-- Text excerpt follows --

Consumers between the ages of
18 and 29 in the U.S. are using TikTok more than any other social-media platform -- overtaking competing platforms like YouTube, Facebook and Instagram for the first time, according to a survey
conducted by the Pew Research Center.
The collected data shows that 43% of these younger social-media users consumed news regularly on TikTok, while 41% found their
news on YouTube and Facebook and 40% did so on Instagram. Only 21% turned to X for news, whereas 18% used Reddit for news consumption.
Compared to
Pew’s 2023-24 findings, this is the first year that TikTok has become the top choice for news consumption by Gen-Z social-media users.
Last year, YouTube and Instagram tied for the leading
social news platform among 18- to-29-year-olds in the U.S., while Instagram beat out YouTube and Facebook by one percentage point in 2023.
advertisement
advertisement
While news
consumption has trended upward for these major apps over the past three years, TikTok shows the most dramatic increase. It leaped from 32% in 2023 to 41% in 2025, highlighting the rising popularity of
non-traditional creator-made news coverage on the platform.
Major news outlets such as The Washington Post, The New
York Times, CNN, MSNBC and NPR have adopted the video-sharing platform, posting short-form video content for younger users, but independent creators are more popular among Gen-Z users looking for
news coverage.

-- Text excerpt concluded --
-- Given information follows --

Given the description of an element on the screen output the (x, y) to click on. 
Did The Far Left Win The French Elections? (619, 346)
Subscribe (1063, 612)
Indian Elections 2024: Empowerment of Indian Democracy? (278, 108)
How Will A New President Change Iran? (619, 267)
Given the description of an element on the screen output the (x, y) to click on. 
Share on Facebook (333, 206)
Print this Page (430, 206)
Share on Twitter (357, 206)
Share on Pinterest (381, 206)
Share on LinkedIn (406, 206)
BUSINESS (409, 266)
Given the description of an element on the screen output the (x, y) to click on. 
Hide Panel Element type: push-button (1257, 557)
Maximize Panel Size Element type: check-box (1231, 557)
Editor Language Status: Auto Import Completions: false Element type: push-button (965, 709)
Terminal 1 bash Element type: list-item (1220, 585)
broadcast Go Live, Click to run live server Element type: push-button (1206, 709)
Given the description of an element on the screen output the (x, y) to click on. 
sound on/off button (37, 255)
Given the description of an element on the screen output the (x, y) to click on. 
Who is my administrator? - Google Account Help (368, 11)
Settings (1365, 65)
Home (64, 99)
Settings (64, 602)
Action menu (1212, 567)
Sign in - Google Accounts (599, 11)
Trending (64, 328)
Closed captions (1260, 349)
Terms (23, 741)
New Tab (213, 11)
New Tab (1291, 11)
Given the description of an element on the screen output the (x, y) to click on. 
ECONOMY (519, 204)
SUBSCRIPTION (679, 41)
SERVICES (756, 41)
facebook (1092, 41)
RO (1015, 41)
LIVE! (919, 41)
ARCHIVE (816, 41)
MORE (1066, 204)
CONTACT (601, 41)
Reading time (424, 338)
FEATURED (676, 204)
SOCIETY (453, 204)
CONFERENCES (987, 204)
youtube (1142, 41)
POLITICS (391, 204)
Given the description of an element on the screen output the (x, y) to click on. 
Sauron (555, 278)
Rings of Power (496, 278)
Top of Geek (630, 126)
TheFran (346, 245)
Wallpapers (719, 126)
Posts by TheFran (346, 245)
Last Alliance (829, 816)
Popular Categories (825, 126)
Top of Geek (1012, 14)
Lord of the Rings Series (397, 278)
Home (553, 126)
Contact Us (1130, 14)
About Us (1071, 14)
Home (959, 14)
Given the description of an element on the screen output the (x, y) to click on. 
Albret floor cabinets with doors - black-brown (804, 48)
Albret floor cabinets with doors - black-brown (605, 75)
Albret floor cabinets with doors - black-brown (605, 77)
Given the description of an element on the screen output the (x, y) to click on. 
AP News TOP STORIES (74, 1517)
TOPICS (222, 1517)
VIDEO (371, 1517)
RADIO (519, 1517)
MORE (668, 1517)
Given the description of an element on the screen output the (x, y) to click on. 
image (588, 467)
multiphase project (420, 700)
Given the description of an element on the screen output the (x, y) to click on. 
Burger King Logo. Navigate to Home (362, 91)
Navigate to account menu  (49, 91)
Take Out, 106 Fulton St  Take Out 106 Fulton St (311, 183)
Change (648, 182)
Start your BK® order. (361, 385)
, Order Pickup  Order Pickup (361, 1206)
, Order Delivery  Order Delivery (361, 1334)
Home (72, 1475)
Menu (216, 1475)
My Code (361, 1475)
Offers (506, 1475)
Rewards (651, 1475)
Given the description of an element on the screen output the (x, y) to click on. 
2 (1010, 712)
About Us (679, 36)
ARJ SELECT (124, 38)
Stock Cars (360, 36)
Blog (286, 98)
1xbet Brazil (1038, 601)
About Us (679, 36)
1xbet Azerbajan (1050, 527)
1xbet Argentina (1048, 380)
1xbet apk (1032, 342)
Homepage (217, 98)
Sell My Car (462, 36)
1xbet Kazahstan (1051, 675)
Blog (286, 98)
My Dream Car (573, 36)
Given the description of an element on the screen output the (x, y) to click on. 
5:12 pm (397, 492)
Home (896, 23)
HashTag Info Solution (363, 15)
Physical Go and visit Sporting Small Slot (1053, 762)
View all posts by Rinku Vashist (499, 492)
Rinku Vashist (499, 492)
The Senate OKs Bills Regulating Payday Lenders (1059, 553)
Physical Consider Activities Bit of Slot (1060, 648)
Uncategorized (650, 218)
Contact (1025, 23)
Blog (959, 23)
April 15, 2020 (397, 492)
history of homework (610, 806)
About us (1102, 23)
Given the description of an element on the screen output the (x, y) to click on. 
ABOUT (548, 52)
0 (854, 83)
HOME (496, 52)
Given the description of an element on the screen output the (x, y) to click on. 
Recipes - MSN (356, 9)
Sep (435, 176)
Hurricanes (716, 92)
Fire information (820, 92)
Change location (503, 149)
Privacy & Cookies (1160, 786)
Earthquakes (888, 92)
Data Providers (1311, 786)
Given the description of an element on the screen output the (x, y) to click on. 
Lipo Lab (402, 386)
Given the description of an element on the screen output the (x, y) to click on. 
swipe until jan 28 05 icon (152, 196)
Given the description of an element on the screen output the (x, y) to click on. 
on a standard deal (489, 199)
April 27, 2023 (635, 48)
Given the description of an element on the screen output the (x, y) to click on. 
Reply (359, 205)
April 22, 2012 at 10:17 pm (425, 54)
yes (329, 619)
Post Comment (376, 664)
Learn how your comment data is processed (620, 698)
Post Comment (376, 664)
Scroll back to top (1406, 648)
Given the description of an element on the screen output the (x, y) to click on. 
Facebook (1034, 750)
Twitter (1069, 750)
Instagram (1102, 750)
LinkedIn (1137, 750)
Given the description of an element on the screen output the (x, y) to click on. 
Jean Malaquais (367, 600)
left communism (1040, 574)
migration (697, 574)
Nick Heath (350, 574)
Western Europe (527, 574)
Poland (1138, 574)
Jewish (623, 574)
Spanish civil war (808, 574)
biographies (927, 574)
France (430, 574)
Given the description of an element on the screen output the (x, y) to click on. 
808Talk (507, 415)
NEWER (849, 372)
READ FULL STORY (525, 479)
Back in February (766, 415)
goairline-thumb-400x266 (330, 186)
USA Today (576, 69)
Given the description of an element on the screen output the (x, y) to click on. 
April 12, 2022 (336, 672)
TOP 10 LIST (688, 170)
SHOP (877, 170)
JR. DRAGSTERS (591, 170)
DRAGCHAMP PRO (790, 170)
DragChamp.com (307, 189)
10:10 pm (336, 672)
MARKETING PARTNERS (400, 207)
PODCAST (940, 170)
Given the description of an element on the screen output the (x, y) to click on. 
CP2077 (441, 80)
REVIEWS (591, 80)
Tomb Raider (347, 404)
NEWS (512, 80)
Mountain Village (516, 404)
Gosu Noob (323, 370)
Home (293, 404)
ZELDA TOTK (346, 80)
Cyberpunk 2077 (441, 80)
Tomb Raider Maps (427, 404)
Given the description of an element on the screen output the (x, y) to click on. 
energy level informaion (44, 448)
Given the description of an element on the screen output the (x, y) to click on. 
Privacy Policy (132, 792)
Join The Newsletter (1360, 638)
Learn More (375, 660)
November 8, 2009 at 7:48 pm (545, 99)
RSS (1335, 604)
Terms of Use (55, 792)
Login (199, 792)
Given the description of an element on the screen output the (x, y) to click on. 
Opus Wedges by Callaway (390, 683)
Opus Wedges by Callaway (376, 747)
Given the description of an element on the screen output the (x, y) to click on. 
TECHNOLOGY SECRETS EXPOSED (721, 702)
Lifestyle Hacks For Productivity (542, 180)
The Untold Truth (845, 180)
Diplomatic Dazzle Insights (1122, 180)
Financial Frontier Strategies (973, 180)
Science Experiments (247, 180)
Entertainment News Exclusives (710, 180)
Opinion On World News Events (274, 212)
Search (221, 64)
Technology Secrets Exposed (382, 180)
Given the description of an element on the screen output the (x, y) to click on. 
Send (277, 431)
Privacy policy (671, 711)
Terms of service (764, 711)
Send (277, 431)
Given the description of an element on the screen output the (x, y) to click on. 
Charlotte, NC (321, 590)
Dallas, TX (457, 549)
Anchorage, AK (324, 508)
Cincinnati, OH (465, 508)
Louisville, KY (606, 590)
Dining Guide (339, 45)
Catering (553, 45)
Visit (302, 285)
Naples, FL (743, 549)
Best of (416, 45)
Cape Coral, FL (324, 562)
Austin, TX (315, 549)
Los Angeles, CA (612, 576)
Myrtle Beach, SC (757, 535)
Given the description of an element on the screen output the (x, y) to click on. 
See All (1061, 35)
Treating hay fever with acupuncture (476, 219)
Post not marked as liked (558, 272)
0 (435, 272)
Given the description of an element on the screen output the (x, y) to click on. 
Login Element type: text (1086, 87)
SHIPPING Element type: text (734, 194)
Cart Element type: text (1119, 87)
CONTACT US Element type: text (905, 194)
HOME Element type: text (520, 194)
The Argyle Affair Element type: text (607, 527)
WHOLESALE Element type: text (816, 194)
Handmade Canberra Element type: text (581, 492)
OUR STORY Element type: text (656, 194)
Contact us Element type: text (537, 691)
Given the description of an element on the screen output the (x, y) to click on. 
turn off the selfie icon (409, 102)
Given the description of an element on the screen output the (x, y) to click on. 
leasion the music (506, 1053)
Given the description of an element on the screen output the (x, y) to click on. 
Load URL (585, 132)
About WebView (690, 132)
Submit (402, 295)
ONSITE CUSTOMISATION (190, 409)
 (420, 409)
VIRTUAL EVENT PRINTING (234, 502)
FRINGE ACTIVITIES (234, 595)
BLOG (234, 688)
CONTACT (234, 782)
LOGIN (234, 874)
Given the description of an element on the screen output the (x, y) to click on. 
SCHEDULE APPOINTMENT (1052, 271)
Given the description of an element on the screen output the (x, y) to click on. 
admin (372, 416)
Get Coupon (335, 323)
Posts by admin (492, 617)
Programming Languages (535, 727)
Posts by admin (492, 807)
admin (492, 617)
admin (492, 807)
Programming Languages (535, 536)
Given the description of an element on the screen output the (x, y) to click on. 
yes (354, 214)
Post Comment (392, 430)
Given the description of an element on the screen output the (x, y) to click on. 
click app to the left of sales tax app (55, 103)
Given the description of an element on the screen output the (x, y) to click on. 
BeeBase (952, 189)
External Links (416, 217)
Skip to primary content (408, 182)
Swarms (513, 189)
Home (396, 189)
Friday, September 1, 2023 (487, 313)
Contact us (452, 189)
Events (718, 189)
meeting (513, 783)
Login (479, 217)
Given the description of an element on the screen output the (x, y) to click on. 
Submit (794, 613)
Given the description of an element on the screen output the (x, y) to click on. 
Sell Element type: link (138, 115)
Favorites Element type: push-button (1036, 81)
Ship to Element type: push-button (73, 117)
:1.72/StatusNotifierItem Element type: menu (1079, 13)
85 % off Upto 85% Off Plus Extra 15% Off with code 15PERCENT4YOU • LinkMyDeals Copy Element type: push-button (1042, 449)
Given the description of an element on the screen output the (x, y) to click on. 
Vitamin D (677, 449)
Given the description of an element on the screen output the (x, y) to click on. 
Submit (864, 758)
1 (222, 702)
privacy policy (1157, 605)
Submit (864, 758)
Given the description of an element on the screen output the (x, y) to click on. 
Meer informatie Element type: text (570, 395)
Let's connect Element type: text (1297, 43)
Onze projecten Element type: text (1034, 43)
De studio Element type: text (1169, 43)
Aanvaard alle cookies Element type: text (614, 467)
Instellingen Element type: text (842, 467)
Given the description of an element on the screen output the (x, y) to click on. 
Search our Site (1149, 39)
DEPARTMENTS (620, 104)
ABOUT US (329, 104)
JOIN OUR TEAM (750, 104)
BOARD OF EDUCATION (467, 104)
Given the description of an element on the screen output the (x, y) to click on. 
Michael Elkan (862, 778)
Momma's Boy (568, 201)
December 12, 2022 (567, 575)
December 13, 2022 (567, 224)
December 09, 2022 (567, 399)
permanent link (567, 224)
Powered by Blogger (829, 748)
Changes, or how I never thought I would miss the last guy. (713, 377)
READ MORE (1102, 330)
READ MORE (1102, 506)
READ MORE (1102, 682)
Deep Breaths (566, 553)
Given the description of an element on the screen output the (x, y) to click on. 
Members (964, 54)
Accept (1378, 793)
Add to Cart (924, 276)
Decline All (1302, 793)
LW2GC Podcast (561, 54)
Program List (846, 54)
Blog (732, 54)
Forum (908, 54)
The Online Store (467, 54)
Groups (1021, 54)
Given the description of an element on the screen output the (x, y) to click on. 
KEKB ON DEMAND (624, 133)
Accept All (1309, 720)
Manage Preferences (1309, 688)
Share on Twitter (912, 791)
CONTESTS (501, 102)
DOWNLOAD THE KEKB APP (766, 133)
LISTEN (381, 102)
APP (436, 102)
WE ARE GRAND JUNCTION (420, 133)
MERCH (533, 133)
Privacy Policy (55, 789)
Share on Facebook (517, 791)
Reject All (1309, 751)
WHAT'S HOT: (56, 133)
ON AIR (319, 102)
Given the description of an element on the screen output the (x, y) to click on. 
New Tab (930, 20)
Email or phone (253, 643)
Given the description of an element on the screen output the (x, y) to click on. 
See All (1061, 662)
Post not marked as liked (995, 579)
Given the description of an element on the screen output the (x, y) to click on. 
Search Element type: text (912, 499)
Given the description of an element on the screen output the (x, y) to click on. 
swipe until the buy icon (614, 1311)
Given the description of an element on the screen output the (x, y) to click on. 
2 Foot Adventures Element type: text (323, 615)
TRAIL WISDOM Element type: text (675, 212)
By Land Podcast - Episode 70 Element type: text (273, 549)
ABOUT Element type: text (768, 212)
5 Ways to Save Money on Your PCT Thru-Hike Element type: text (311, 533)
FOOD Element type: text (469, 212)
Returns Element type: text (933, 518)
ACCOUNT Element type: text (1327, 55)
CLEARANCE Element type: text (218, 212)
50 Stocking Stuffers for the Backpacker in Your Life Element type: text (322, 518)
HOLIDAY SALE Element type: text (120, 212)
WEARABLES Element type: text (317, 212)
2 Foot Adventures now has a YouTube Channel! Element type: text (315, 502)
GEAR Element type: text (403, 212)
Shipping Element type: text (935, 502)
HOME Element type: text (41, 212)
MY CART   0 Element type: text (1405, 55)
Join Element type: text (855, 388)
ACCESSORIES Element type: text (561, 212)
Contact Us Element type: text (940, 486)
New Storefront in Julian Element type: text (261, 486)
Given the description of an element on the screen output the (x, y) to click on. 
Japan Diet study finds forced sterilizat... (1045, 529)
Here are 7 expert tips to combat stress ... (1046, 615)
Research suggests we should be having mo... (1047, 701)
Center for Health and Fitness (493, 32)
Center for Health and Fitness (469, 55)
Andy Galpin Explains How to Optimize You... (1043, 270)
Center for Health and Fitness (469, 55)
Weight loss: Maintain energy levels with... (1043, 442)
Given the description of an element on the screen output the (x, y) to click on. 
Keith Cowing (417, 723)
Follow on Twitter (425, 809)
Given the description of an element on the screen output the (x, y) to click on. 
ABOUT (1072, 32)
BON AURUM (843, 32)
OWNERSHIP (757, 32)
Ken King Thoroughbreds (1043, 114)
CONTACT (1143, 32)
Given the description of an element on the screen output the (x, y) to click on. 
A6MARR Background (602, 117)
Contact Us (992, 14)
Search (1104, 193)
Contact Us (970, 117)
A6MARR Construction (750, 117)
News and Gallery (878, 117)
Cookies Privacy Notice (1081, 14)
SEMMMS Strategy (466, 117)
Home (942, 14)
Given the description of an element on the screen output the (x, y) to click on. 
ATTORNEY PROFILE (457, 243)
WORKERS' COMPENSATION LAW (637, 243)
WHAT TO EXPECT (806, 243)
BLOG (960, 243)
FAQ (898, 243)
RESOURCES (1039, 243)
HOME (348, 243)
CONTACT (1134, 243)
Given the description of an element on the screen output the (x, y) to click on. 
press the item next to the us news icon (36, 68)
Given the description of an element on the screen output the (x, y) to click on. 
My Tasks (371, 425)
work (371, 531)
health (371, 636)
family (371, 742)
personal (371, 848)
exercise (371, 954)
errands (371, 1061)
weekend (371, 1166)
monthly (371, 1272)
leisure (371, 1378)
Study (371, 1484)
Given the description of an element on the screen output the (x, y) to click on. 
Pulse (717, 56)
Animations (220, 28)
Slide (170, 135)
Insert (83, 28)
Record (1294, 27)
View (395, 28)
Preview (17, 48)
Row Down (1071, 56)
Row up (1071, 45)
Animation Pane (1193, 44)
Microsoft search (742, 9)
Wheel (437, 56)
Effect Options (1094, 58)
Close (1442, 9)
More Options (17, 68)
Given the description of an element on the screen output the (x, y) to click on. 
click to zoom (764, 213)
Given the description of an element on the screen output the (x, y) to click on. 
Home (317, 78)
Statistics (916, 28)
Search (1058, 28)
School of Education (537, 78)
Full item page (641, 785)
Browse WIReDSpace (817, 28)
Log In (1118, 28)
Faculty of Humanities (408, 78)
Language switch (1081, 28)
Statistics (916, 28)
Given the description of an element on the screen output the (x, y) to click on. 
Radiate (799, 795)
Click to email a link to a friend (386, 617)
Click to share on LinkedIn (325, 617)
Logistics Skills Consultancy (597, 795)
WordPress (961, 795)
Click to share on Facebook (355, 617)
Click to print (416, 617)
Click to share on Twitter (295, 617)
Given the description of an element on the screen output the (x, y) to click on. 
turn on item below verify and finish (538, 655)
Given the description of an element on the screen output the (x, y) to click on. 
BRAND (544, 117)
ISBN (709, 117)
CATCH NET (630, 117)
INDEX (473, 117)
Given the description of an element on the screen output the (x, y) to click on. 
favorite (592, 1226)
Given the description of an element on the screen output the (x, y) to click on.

-- Given information concluded --

Copy the text on TikTok news use starting at "Consumers between the" and ending at "point in 2023.", renaming "Instagram" to "Threads" wherever it appears. This task set does not rely on the listing.

Consumers between the ages of
18 and 29 in the U.S. are using TikTok more than any other social-media platform -- overtaking competing platforms like YouTube, Facebook and Threads for the first time, according to a survey
conducted by the Pew Research Center.
The collected data shows that 43% of these younger social-media users consumed news regularly on TikTok, while 41% found their
news on YouTube and Facebook and 40% did so on Threads. Only 21% turned to X for news, whereas 18% used Reddit for news consumption.
Compared to
Pew’s 2023-24 findings, this is the first year that TikTok has become the top choice for news consumption by Gen-Z social-media users.
Last year, YouTube and Threads tied for the leading
social news platform among 18- to-29-year-olds in the U.S., while Threads beat out YouTube and Facebook by one percentage point in 2023.